Margaret turned back a page and reread the paragraph she had missed. The book was called How to Be Your Own Best Friend.
“What would last the longest?”
“I’m reading!”
“Just answer this one question.”
“Cereal, I suppose. Crackers. Maybe beef jerky or something like that.”
“Oh.” Henry got to his feet, and, drawing his fingertips over the backs of mother’s books reflectively, left the room. In a moment he was back. “Do you have the two dollars I lent you?”
“If I give it to you right now, will you leave me alone for the rest of the evening?”
“Yeah.”
“Look in the top left-hand drawer of my desk.”
“Thanks.”
“You’re welcome!” But when he had finally gone, Margaret dropped the book in her lap and rested her gaze on the stack of magazines across the room. They were copies of The Chronicle of the Horse, and she knew that if she thumbed through them or through numbers from previous years, she would find mention of Harrison Randolph and his horses. And it would be nice simply to read his name and to know the names of his various mounts.
She had not, in the end, either called him or gone to his room (as if she could have gone to his room!) on the last night of the horse show, even though mother’s decision to have dinner with friends from Indiana and to leave the following morning had given Margaret a few hours to herself. During Kate’s absence she had done an odd thing: After brushing off her riding clothes and cleaning her boots, which she tried to do at the end of every show, she had taken
a long hot bath, washed her hair, and scrubbed her body very carefully. She had cleaned under her fingernails, twirled the wax out of her ears with a Q-Tip, rinsed off under the shower, then rubbed some of mother’s hand cream into her skin. She even used a nail file on the calluses of her feet. Then she brushed her hair dry, dressed in her last clean blouse and best slacks, and went for a walk around the motel, though only to the lobby, where she bought a package of Life Savers. Immediately she returned to her room, taken off her fresh clothes, and gotten into her nightgown, turned on the television, and climbed into bed. What was odd, besides her unaccustomed thoroughness, was that she thought happily of Harrison Randolph the entire time, felt almost as if she were preparing for a date with him, except somehow, since she wouldn’t be seeing him, the pleasure of the preparations and the affection of her thoughts weren’t damaged by anxiety.
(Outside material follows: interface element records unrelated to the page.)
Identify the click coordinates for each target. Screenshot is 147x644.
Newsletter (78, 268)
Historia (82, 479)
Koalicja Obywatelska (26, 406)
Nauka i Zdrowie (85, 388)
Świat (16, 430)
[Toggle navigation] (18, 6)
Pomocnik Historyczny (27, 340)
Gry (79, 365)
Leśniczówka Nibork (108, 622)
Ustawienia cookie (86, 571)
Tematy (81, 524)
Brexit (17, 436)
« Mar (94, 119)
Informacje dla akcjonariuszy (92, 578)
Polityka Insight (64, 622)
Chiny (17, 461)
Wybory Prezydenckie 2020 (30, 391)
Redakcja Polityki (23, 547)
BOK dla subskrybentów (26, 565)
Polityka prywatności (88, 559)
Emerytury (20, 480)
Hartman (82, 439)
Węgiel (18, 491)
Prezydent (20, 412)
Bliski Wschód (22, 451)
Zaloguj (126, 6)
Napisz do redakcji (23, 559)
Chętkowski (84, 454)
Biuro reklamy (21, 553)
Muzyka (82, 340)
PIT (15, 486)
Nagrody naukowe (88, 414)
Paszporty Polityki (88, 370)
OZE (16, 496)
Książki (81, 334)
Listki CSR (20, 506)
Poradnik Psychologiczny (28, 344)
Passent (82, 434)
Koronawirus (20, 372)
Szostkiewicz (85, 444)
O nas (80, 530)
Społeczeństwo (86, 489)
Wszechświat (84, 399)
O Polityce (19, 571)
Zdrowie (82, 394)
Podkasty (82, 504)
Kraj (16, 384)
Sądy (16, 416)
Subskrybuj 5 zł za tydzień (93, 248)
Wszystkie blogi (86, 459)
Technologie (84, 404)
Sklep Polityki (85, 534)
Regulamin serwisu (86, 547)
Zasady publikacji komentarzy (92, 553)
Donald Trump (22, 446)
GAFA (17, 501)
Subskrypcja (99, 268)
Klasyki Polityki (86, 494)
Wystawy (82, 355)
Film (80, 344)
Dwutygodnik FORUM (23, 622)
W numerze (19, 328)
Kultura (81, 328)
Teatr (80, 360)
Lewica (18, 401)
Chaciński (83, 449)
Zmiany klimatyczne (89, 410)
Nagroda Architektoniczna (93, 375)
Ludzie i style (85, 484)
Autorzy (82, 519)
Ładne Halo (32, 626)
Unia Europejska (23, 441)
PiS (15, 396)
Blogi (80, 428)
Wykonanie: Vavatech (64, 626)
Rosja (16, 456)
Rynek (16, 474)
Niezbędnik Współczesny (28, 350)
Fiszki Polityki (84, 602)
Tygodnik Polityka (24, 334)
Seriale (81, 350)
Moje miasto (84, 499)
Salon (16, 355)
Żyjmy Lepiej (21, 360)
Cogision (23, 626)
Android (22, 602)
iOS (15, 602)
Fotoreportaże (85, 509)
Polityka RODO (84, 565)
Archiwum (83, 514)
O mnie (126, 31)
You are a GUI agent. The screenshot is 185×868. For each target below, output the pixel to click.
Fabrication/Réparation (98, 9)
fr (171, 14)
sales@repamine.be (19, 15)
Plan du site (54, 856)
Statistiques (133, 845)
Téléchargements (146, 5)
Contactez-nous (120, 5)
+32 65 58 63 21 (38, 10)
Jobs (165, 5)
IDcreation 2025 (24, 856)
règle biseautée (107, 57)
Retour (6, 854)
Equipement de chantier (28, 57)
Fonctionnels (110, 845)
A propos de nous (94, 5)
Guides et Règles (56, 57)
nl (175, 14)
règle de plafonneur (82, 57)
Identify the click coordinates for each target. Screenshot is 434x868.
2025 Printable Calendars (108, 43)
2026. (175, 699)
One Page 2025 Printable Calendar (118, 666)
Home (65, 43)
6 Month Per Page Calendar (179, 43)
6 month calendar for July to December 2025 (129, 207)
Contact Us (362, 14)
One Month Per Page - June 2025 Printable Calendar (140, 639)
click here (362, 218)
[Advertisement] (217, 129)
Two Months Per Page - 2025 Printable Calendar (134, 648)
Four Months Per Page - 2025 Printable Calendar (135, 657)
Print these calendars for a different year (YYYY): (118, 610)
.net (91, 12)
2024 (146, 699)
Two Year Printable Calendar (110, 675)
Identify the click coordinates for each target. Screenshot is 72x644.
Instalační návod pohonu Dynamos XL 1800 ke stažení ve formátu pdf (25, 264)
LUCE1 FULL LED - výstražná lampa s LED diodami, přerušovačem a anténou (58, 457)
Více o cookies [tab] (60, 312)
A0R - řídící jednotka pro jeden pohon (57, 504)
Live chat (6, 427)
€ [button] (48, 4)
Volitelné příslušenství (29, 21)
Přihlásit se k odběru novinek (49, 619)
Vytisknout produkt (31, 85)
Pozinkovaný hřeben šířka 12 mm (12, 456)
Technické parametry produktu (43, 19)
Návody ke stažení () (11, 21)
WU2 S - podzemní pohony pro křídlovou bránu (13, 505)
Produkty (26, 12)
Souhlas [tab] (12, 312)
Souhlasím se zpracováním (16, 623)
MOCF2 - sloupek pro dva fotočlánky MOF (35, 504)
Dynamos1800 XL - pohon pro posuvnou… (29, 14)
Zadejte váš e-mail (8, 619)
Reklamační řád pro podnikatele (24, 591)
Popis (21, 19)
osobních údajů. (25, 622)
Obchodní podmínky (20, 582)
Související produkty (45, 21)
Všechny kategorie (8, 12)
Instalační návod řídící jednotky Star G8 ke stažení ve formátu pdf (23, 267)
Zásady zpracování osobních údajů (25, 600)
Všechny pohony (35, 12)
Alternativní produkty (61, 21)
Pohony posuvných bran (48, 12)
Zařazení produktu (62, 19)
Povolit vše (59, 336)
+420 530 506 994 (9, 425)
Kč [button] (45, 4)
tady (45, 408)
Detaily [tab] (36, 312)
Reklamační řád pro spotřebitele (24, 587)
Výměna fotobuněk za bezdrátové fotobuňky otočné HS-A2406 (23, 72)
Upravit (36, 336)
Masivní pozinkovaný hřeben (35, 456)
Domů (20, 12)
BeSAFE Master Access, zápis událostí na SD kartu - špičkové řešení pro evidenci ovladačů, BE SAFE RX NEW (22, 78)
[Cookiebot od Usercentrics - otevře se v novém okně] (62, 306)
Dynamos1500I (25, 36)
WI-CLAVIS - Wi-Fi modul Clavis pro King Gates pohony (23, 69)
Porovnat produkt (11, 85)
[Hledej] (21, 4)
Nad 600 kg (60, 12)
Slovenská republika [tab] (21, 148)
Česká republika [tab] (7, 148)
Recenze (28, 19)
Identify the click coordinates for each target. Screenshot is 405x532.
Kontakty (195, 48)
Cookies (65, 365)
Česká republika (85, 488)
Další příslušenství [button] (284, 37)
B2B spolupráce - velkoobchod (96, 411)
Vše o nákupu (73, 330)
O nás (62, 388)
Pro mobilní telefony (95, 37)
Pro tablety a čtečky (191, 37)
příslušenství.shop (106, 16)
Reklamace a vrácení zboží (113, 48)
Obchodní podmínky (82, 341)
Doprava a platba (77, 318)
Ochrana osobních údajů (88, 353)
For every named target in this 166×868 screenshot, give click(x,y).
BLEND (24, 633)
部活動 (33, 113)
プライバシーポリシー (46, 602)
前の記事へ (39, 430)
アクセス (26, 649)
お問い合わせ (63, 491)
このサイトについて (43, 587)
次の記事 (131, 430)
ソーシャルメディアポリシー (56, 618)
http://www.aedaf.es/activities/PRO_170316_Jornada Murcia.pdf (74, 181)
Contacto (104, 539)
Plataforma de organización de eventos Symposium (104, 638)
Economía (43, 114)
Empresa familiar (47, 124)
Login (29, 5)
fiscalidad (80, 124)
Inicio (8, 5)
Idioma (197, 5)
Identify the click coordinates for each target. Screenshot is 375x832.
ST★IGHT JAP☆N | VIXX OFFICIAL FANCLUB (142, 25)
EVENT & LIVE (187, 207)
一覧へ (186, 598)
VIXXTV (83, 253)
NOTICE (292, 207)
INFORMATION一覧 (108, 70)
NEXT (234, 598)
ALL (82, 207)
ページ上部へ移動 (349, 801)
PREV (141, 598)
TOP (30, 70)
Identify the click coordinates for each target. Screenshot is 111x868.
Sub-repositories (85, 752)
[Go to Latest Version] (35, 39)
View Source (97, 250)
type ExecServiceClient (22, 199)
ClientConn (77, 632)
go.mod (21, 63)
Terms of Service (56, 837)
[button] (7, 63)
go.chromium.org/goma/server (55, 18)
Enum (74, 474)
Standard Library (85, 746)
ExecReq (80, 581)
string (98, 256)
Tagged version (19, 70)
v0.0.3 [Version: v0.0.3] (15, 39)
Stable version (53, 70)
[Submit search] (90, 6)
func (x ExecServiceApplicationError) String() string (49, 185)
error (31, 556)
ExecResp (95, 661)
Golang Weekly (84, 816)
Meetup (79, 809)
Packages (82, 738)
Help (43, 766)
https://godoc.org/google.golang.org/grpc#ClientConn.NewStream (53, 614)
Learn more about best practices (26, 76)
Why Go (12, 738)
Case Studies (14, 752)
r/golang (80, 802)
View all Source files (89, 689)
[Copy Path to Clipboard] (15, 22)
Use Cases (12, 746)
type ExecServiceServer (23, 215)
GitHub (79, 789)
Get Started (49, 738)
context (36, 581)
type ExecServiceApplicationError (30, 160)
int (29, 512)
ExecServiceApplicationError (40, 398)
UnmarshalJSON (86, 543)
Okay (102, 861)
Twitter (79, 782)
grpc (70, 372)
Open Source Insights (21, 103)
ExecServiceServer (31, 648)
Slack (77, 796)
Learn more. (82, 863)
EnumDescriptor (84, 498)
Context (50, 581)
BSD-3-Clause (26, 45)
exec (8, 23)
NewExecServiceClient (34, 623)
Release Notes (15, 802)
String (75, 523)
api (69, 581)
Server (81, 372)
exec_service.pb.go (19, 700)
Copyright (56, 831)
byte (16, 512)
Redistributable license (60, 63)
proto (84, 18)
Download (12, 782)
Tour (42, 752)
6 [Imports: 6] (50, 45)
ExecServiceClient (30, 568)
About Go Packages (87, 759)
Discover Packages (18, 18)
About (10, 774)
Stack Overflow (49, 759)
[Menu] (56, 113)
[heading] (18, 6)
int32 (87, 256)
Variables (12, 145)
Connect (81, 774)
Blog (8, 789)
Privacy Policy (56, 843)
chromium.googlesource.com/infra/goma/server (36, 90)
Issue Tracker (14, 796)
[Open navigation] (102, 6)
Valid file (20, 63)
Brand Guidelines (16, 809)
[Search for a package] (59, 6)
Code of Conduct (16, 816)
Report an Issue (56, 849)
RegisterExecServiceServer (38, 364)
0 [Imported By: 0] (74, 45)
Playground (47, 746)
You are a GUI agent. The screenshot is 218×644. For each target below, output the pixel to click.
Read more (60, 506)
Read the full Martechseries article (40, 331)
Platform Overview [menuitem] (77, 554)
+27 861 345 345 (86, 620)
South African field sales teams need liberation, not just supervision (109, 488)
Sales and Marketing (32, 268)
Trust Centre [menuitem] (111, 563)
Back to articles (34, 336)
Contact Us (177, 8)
It was enough, at the time, that he wanted to see her again, and that when she went to the lobby of her motel she was fit to be seen. Anything more would have destroyed her equilibrium.
She had, of course, been silly. In retrospect (and there had been plenty of retrospect) she knew that, but when she thought back to the pure, solitary sense she had had of simply being clean and desirable as she flipped through the New Yorkers and Times on the magazine stand and compared that to the self-disgust she had felt in his presence (as a result of his presence?), she was satisfied. But now she wanted to scour old Chronicles for his name and the names of his horses, to imagine him in his old-fashioned riding clothes guiding impeccable Tidewater steeds over rich, sturdy courses: over brush fences that grew green where they were standing, trimmed like topiary every season, over ditches and rails and chicken coops lit by the wealthy sun of lifelong hunt-club subscriptions, over . . .
She pursed her lips and cut her fantasy off short. Who knew better than she the true nature of a horse show, the nastiness of the people, the wastefulness of the expense? She picked up her book. He had very nice hands, though. She could picture them perfectly, and she didn’t even remember noticing them.